Something that may take 30 minutes to reproduce is going to be pretty much impossible to debug. It looks like a rare timing problem. We can try and find it by code inspection but anything you can do to provide an easier to reproduce test case would be appreciated.
I think what you are seeing is a symptom of bug 57943 where the same socket ends up in the Poller twice. That would explain the stack trace you see. Are you able to build Tomcat 7.0.x from svn and test it? If not, you'll need to wait for the next 7.0.x release. I'm leaving this as NEEDINFO for now as we need to know if this issue is still reproducible with the current 7.0.x trunk.
Tried the test servlet on the latest Tomcat 7.0.x trunk build and still seeing the checkRecycled exceptions in the Tomcat console.
Created attachment 32978 [details] JMeter script that continuously does a GET on the test servlet and verifies the response is 200.
For info - the checkRecycled exception was, on average, being generated within 1 minute of the JMeter script being run.
Hi. Could you give 7.0.x trunk another try please. I've fixed an issue that might be the cause of this bug. I don't think it is but it is worth checking and I haven't been able to reproduce this yet.
Hi, built the latest 7.0.x trunk and tried it today. Still seeing the checkRecycled exception - first one 4 minutes after starting the JMeter script. I will upload the Tomcat logs if they help at all - I ran the JMeter script against the test servlet for an hour.
Created attachment 32988 [details] Zip containing Tomcat 7.0.x logs after running JMeter script for an hour.
Created attachment 32989 [details] WAR file for servlet used to recreate this bug. Attaching the WAR file I have been running the JMeter script against.
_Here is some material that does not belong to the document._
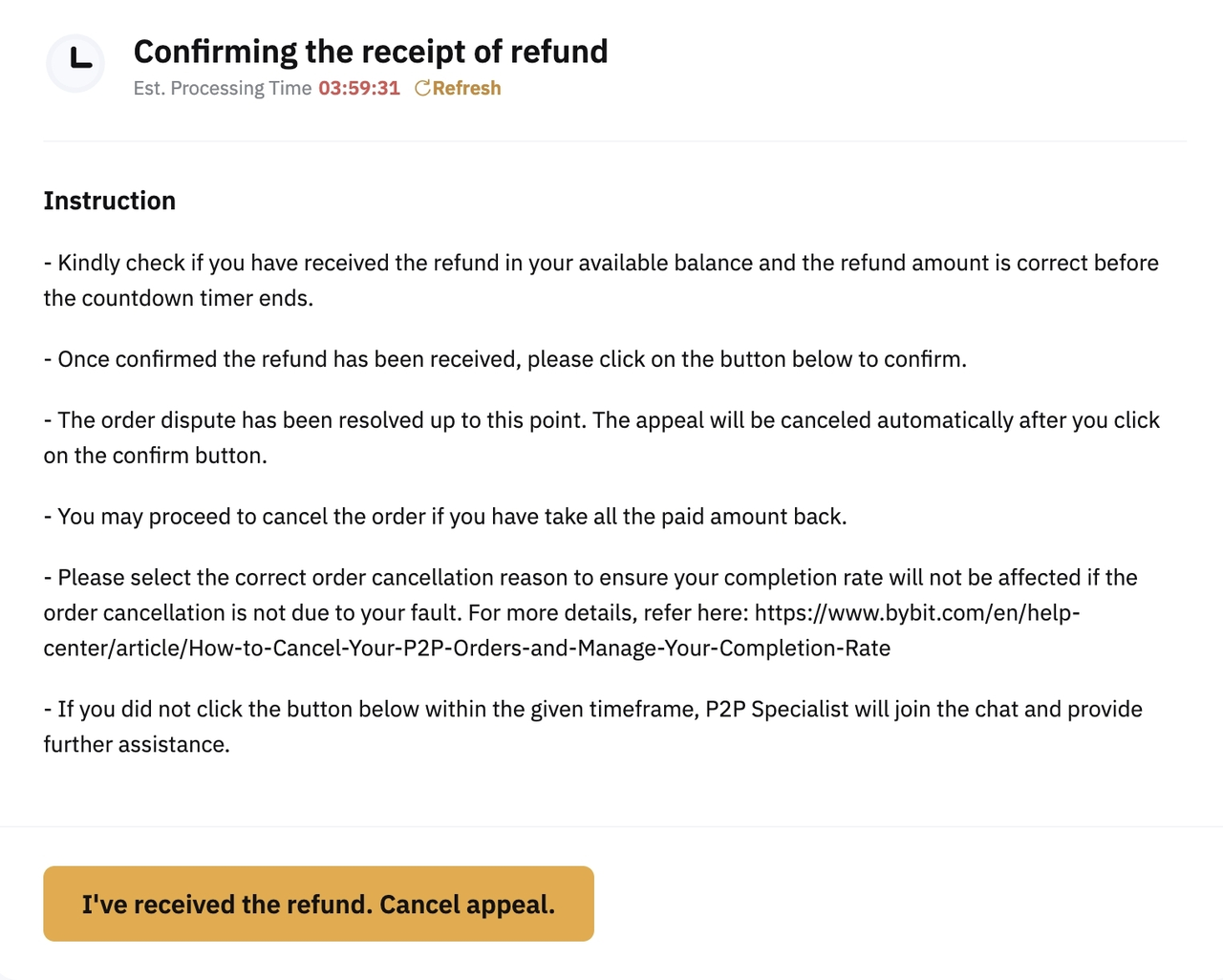Click the clock icon beside the title
This screenshot has width=1223, height=980.
[75, 63]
Another thing to note is that it takes much longer to reproduce this exception using a JavaScript client versus using JMeter (where it can be seen within a few minutes). Thanks!
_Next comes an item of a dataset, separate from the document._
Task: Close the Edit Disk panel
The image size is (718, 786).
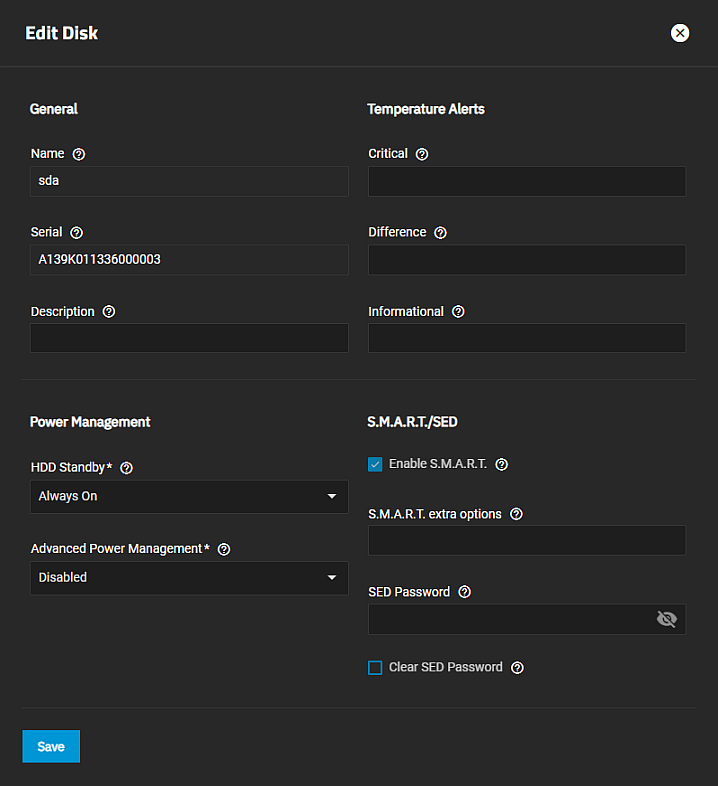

Thanks for testing. I'll be taking another look at this over the next few days.
Good news. I think I have managed to track down the root cause of this. It is a race condition between the Poller timing out the socket and new data arriving. I haven't - yet - figured out how to fix it. The test case only triggered one failure in a hour for me but this is going to be *very* sensitive to timing so that isn't a surprise. I think I can trigger the correct execution sequence in a debugger so - assuming that is the case - I'll be able to confirm any fix fairly easily.
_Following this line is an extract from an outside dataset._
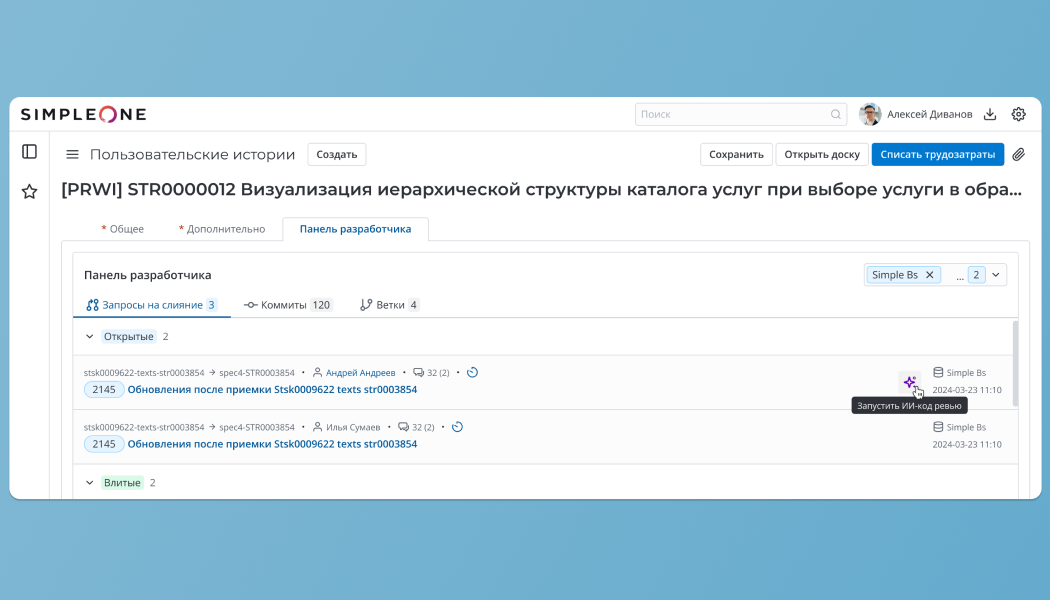Toggle the favorite star for this story
Viewport: 1050px width, 600px height.
[x=29, y=190]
I've found and fixed a couple of concurrency issues that could have contributed to this but I'm still seeing the occassional failure. I haven't yet managed to reproduce the same exception with a debugger. Investigations continue.
Hi Mark, just thought I'd try out your latest update - still seeing the exception (as you have stated above). Thanks.
A quick update before the weekend. I have better grip on what is going wrong. The issue is that async dispatches are being processed multiple times. Depending on the timing, this can go wrong. The fix (for 7.0.x at least) is non-trivial. I've tried various small patches but all introduce a different problem. At this point, I think a reafctoring of the async dispatch handling will be required. I haven't looked at 9.0.x or 8.0.x as yet. The refactoring that has already taken place in those versions may have already addressed this. Or not. I'll continue to look at this next week.
I've spent some more time looking at this and - having found the 'right' place to fix this - the patch was actually fairly small. I have fixed the issue in 9.0.x, 8.0.x (for 8.0.25 onwards) and 7.0.x (for 7.0.64 onwards).
We have built the trunk and we can confirm that we haven't seen the bug appearing during our tests with the minimal servlet, and also with our full application. We'll continue testing for more time but it's looking really good. Thanks a lot for your help Thomas! Really appreciated!
Sorry!. I meant to say Mark... or Mr.Thomas.... as you prefer :)
I answer to most names - as long as they are polite ;) I did some local testing before committing this patch with the simple test case and didn't see any issues for over 15 hours so I'm reasonably confident that this issue is fixed. If your testing shows otherwise just re-open this issue.